**Task**
Of the entries below, return only those lines from the line with "Task: Click the Inclusion" to the line with "Switch to the", exactly, both included.

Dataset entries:

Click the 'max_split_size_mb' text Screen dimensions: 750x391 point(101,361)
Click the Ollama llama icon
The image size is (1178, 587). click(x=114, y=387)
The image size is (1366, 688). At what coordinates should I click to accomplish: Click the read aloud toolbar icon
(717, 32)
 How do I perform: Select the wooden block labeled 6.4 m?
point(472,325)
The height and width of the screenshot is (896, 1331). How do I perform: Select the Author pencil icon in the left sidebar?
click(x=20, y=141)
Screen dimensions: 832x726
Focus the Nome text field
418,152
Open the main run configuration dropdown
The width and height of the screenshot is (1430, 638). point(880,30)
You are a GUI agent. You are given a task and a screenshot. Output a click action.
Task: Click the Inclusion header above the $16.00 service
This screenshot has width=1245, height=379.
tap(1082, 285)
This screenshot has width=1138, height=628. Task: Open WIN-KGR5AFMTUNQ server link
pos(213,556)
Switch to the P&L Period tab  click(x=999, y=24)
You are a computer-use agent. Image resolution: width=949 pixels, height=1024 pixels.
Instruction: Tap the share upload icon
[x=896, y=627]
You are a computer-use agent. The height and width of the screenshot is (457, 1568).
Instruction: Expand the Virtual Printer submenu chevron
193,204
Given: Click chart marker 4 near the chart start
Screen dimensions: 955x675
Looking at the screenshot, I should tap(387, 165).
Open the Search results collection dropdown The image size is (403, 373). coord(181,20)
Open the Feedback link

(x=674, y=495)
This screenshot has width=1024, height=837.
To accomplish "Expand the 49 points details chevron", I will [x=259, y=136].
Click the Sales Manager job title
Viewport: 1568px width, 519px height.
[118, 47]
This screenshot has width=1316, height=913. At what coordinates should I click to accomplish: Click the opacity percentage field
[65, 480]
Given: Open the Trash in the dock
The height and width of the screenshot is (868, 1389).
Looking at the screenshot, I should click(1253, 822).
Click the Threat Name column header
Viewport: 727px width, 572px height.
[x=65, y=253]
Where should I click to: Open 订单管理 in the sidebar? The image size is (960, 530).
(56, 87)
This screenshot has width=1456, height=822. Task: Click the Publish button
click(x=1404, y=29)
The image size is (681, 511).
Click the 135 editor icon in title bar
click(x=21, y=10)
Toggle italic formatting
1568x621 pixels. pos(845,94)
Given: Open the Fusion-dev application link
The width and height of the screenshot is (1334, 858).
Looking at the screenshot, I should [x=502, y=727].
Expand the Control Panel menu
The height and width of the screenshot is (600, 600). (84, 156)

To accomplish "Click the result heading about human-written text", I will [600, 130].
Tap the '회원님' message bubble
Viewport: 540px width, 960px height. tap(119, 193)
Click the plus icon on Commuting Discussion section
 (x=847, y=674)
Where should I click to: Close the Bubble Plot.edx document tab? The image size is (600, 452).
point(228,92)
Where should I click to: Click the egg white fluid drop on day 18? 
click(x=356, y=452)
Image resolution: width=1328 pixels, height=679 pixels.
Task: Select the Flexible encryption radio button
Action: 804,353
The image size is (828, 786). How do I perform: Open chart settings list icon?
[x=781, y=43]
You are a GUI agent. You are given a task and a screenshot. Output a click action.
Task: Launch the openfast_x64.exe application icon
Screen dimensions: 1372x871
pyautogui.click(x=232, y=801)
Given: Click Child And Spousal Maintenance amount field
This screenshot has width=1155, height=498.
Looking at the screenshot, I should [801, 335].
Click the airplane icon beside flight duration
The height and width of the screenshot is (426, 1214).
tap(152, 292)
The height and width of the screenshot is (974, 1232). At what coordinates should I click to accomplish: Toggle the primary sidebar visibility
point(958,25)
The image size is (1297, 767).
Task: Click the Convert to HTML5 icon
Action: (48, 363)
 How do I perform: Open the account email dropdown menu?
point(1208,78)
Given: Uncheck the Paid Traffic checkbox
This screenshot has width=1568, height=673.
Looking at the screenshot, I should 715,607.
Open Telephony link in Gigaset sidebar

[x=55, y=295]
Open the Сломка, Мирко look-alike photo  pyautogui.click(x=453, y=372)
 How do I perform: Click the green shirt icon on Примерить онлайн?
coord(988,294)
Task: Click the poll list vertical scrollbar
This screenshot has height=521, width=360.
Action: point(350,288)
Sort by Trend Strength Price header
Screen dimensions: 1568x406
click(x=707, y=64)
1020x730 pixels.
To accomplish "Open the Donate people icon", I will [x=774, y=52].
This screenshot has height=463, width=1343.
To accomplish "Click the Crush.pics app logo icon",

**Task answer**
Task: Click the Inclusion header above the $16.00 service
This screenshot has width=1245, height=379.
tap(1082, 285)
This screenshot has width=1138, height=628. Task: Open WIN-KGR5AFMTUNQ server link
pos(213,556)
Switch to the P&L Period tab  click(x=999, y=24)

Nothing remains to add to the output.